[Records for locating described items]
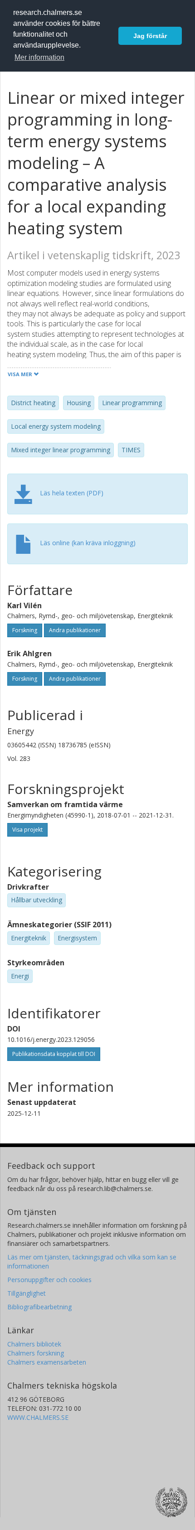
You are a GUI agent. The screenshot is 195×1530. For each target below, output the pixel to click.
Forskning (24, 630)
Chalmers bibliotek (34, 1344)
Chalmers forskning (35, 1353)
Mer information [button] (39, 57)
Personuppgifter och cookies (49, 1279)
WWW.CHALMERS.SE (37, 1417)
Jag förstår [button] (150, 35)
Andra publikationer (75, 630)
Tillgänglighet (26, 1293)
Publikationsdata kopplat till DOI (53, 1054)
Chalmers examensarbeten (46, 1362)
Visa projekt (27, 829)
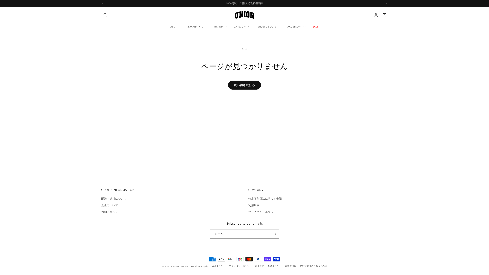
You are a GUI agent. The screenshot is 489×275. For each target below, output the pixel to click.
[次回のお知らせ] (386, 3)
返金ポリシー (218, 266)
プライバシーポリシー (262, 212)
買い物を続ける (244, 85)
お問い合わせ (109, 212)
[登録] (274, 234)
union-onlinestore (179, 266)
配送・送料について (113, 198)
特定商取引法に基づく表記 (265, 198)
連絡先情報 (290, 266)
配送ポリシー (274, 266)
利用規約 (253, 205)
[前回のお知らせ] (102, 3)
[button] (105, 15)
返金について (109, 205)
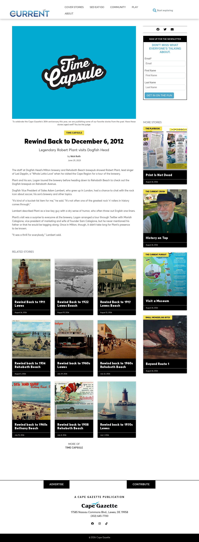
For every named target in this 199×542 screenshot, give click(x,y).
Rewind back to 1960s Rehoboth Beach (116, 365)
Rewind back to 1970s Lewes (116, 426)
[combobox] (169, 10)
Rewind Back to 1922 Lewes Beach (73, 303)
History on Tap (157, 238)
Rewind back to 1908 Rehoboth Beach (73, 426)
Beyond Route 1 (157, 364)
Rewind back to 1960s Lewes (73, 365)
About (69, 13)
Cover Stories (74, 7)
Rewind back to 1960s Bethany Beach (31, 426)
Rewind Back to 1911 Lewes (30, 303)
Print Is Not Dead (159, 175)
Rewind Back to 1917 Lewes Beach (115, 303)
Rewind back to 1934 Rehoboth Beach (30, 365)
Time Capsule (74, 132)
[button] (158, 29)
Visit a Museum (157, 301)
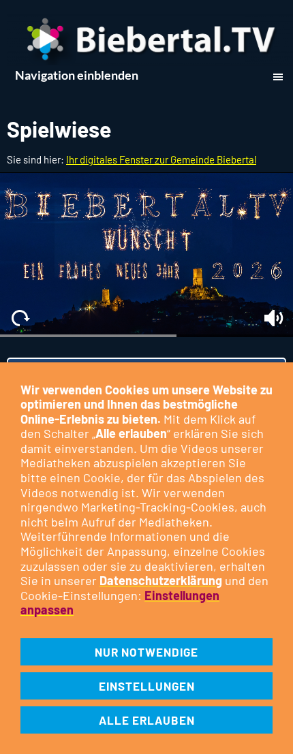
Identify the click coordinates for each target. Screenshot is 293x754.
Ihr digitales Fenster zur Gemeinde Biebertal (161, 159)
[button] (19, 318)
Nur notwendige (146, 652)
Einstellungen (147, 686)
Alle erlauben (147, 720)
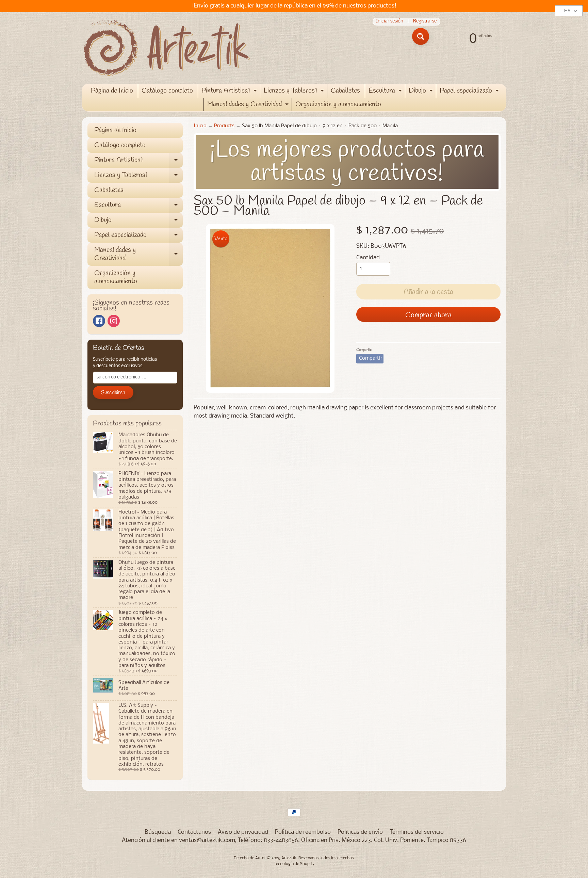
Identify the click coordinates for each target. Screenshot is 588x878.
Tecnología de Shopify (294, 864)
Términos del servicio (417, 832)
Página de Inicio (112, 90)
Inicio (200, 126)
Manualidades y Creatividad (248, 105)
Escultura (386, 92)
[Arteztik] (167, 48)
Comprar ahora (428, 315)
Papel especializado (470, 92)
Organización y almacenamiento (338, 104)
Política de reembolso (303, 832)
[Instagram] (114, 321)
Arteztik (288, 858)
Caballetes (345, 90)
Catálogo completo (167, 90)
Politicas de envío (360, 832)
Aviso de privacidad (243, 832)
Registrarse (425, 21)
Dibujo (422, 92)
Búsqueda (158, 832)
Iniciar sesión (389, 21)
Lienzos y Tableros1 (295, 92)
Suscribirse (113, 392)
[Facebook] (99, 321)
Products (224, 126)
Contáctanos (194, 832)
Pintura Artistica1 (230, 92)
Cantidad (368, 258)
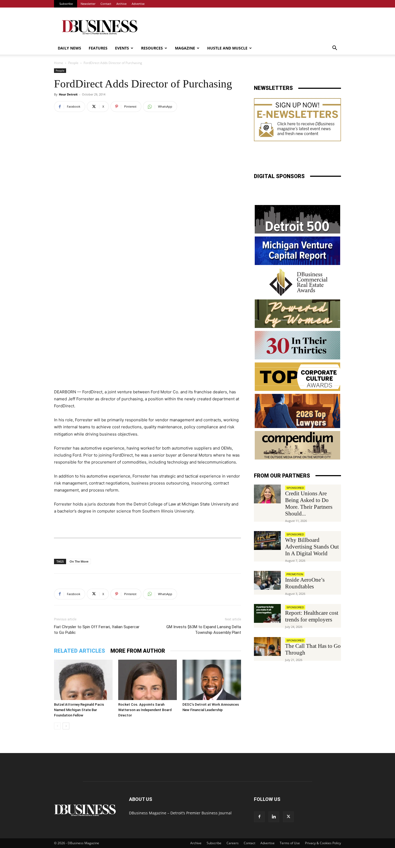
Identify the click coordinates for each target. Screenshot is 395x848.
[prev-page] (57, 726)
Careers (233, 843)
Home (58, 63)
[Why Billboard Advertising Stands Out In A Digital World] (267, 540)
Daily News (69, 48)
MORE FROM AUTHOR (137, 651)
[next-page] (66, 726)
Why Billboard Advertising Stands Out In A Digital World (312, 547)
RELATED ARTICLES (79, 651)
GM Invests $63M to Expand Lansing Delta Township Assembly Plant (203, 629)
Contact (105, 4)
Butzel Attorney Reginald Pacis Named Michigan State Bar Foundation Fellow (79, 709)
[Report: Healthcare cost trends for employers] (267, 613)
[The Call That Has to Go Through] (267, 646)
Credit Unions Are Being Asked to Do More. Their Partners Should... (308, 503)
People (73, 63)
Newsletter (88, 4)
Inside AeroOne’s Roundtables (305, 583)
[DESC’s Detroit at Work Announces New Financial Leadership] (211, 680)
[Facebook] (259, 816)
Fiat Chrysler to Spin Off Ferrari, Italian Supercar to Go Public (96, 629)
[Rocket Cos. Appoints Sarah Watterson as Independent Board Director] (147, 680)
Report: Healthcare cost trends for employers (311, 616)
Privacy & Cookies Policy (323, 843)
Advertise (138, 4)
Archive (121, 4)
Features (98, 48)
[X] (288, 816)
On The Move (79, 561)
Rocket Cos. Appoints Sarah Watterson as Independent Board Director (145, 709)
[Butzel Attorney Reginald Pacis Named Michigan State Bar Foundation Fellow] (83, 680)
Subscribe (66, 4)
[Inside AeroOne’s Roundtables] (267, 580)
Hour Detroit (68, 94)
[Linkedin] (273, 816)
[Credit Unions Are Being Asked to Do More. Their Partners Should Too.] (267, 494)
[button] (334, 48)
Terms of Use (290, 843)
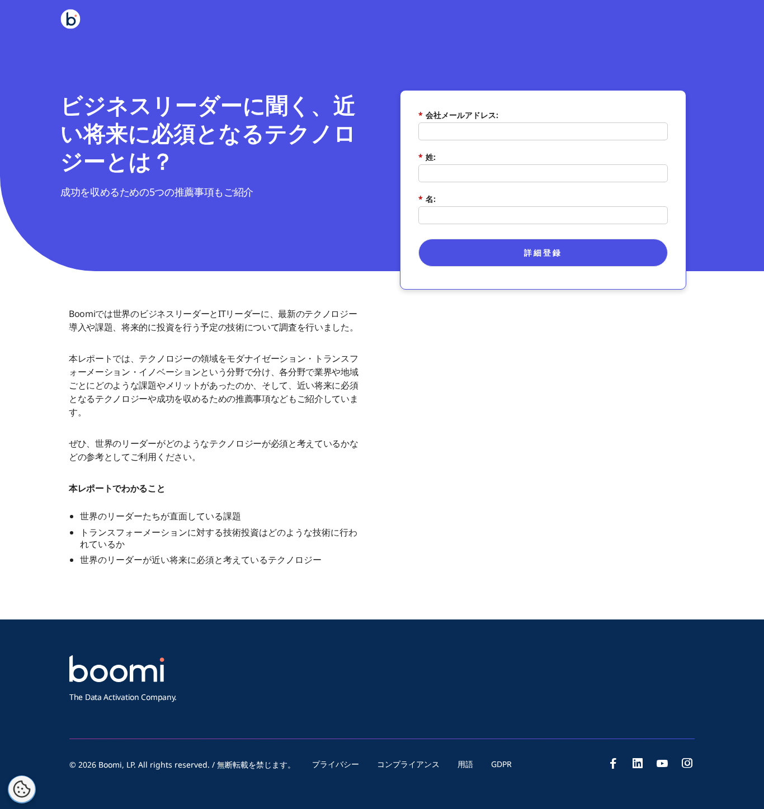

**What you have to do**
Can you rewrite all the records with every "GUI agent" changed to "screen assistant", keeping everything else the same and leaving the pictures out?

**Response to this task**
You are a screen assistant. The screenshot is 195×1530. For each target below, output the pixel to click.
Forskning (24, 630)
Chalmers bibliotek (34, 1344)
Chalmers forskning (35, 1353)
Mer information [button] (39, 57)
Personuppgifter och cookies (49, 1279)
WWW.CHALMERS.SE (37, 1417)
Jag förstår [button] (150, 35)
Andra publikationer (75, 630)
Tillgänglighet (26, 1293)
Publikationsdata kopplat till DOI (53, 1054)
Chalmers examensarbeten (46, 1362)
Visa projekt (27, 829)
You are a screen assistant. The screenshot is 489×275. For each target below, output the pixel to click.
[次回のお知らせ] (386, 3)
返金ポリシー (218, 266)
プライバシーポリシー (262, 212)
買い物を続ける (244, 85)
お問い合わせ (109, 212)
[登録] (274, 234)
union-onlinestore (179, 266)
配送・送料について (113, 198)
特定商取引法に基づく表記 (265, 198)
連絡先情報 (290, 266)
配送ポリシー (274, 266)
利用規約 (253, 205)
[前回のお知らせ] (102, 3)
[button] (105, 15)
返金について (109, 205)
For every named target in this 199×542 screenshot, give click(x,y).
Rewind back to 1960s Rehoboth Beach (116, 365)
Rewind back to 1970s Lewes (116, 426)
[combobox] (169, 10)
Rewind Back to 1922 Lewes Beach (73, 303)
History on Tap (157, 238)
Rewind back to 1908 Rehoboth Beach (73, 426)
Beyond Route 1 (157, 364)
Rewind back to 1960s Lewes (73, 365)
About (69, 13)
Cover Stories (74, 7)
Rewind back to 1960s Bethany Beach (31, 426)
Rewind Back to 1911 Lewes (30, 303)
Print Is Not Dead (159, 175)
Rewind Back to 1917 Lewes Beach (115, 303)
Rewind back to 1934 Rehoboth Beach (30, 365)
Time Capsule (74, 132)
[button] (158, 29)
Visit a Museum (157, 301)
Identify the click coordinates for each target. Screenshot is 293x754.
Ihr digitales Fenster zur Gemeinde Biebertal (161, 159)
[button] (19, 318)
Nur notwendige (146, 652)
Einstellungen (147, 686)
Alle erlauben (147, 720)
Identify the click coordinates for each target. Screenshot is 588x878.
Tecnología de Shopify (294, 864)
Términos del servicio (417, 832)
Página de Inicio (112, 90)
Inicio (200, 126)
Manualidades y Creatividad (248, 105)
Escultura (386, 92)
[Arteztik] (167, 48)
Comprar ahora (428, 315)
Papel especializado (470, 92)
Organización y almacenamiento (338, 104)
Política de reembolso (303, 832)
[Instagram] (114, 321)
Arteztik (288, 858)
Caballetes (345, 90)
Catálogo completo (167, 90)
Politicas de envío (360, 832)
Aviso de privacidad (243, 832)
Registrarse (425, 21)
Dibujo (422, 92)
Búsqueda (158, 832)
Iniciar sesión (389, 21)
Lienzos y Tableros1 (295, 92)
Suscribirse (113, 392)
[Facebook] (99, 321)
Products (224, 126)
Contáctanos (194, 832)
Pintura Artistica1 (230, 92)
Cantidad (368, 258)
Identify the click coordinates for each target. Screenshot is 395x848.
[prev-page] (57, 726)
Careers (233, 843)
Home (58, 63)
[Why Billboard Advertising Stands Out In A Digital World] (267, 540)
Daily News (69, 48)
MORE FROM AUTHOR (137, 651)
[next-page] (66, 726)
Why Billboard Advertising Stands Out In A Digital World (312, 547)
RELATED ARTICLES (79, 651)
GM Invests $63M to Expand Lansing Delta Township Assembly Plant (203, 629)
Contact (105, 4)
Butzel Attorney Reginald Pacis Named Michigan State Bar Foundation Fellow (79, 709)
[Report: Healthcare cost trends for employers] (267, 613)
[The Call That Has to Go Through] (267, 646)
Credit Unions Are Being Asked to Do More. Their Partners Should... (308, 503)
People (73, 63)
Newsletter (88, 4)
Inside AeroOne’s Roundtables (305, 583)
[DESC’s Detroit at Work Announces New Financial Leadership] (211, 680)
[Facebook] (259, 816)
Fiat Chrysler to Spin Off Ferrari, Italian Supercar to Go Public (96, 629)
[Rocket Cos. Appoints Sarah Watterson as Independent Board Director] (147, 680)
Report: Healthcare cost trends for employers (311, 616)
Privacy & Cookies Policy (323, 843)
Advertise (138, 4)
Archive (121, 4)
Features (98, 48)
[X] (288, 816)
On The Move (79, 561)
Rocket Cos. Appoints Sarah Watterson as Independent Board Director (145, 709)
[Butzel Attorney Reginald Pacis Named Michigan State Bar Foundation Fellow] (83, 680)
Subscribe (66, 4)
[Inside AeroOne’s Roundtables] (267, 580)
Hour Detroit (68, 94)
[Linkedin] (273, 816)
[Credit Unions Are Being Asked to Do More. Their Partners Should Too.] (267, 494)
[button] (334, 48)
Terms of Use (290, 843)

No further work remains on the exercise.